### BRANO DA LEGGERE
★ ★ ★ ★ ★
Quei rapper piacciono perché non usano figure retoriche, sofismi, analisi intellettuali proprie del mondo adulto, non fanno la morale,  sono diretti, raccontano di un mondo spietato e duro che è quello che si immaginano i ragazzi delle medie e che spesso vivono.
Nel momento più fragile della loro vita trovano nei testi un mondo a tinte forti ma ben delineate, dove se una si comporta così è una troia e quell'altro è un criminale, dove tu che sei nato in un quartiere orrendo con i genitori umiliati da tutti puoi crescere, rinascere, diventare importante, ricco.
Danno voce al bisogno dell'adolescente di essere riconosciuto come tale insieme al suo mondo, di poter emergere e di non venire schiacciato allo stesso tempo.
Gli adulti si scandalizzano perché continuano a voler proteggere i loro figli come se fossero ancora bambini, sperando di escluderli da una vita che a loro è già caduta addosso, dove magari hanno vissuto le stesse esperienze descritte nelle canzoni ma non osano confessarlo.
★ ★ ★ ★ ★
### COSA DEVI FARE
Prosegui il brano qui sopra sui rapper che piacciono ai ragazzi, partendo subito dopo la sua ultima frase.

### DATI FORNITI
★ ★ ★ ★ ★
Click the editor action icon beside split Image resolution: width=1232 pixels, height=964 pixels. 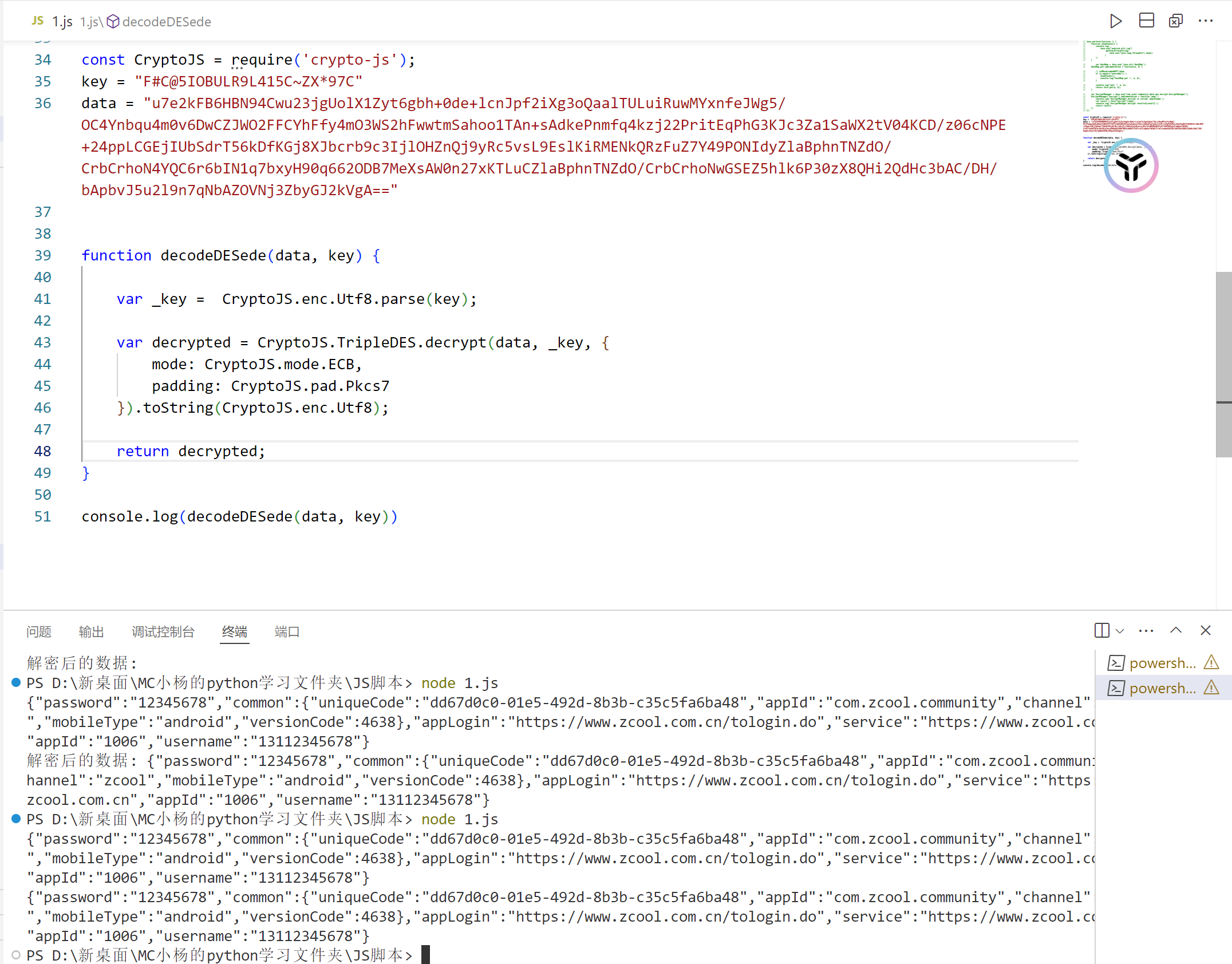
★ ★ ★ ★ ★
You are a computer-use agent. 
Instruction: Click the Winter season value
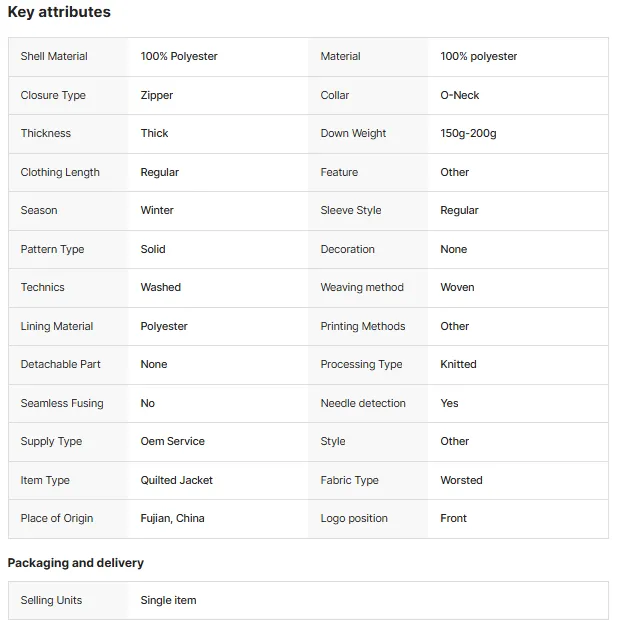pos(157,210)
★ ★ ★ ★ ★
### LA RISPOSTA
Probabilmente anche questa musica è un grande imbroglio, però arriva alla testa e al cuore degli adolescenti più di ogni altra, un po' come faceva Vasco 30 anni fa (non più ora), quando descriveva il mondo dei locali, la gente e il modo di pensare di chi li frequentava senza troppi giri di parole e tu ti riconoscevi, vedevi Alfredo, il nero, la troia, il drogato, la strega, Susanna, la secchiona che si masturbava nella stanza, quella con le calze nere che non ti faceva impazzire, e te le trovavi lì, vere, perché erano più credibili di quelle con "la maglietta fina che ti immaginavi tutto".


----------



## danny (24 Gennaio 2020)

Brunetta ha detto:


> Ma ognuno svolge la sua parte.
> Un adolescente non è un adulto, vive in una fase di passaggio in cui deve individuarsi in opposizione ai genitori e alla loro cultura che rifiuta in toto proprio perché ogni genitore era un dio fino a pochi mesi prima. Il patrimonio culturale verrà recuperato dopo.


Ma certo, lo so benissimo.
Ricordo cosa mi faceva ascoltare mio padre a 13 anni.
E so che l'ho ritrovato alla grande dopo.
D'altronde, anche mia figlia mi insegna qualcosa.
La conoscenza del rap mi arriva tramite lei.
Certi me li ha fatti ascoltare.
E io adoro Paky con Rozzi. Per dire.
Sarò uno dei pochi della mia età - temo - a non passare il tempo a rimpiangere i Cure.


----------



## Brunetta (24 Gennaio 2020)

danny ha detto:


> Ma certo, lo so benissimo.
> Ricordo cosa mi faceva ascoltare mio padre a 13 anni.
> E so che l'ho ritrovato alla grande dopo.
> D'altronde, anche mia figlia mi insegna qualcosa.
> ...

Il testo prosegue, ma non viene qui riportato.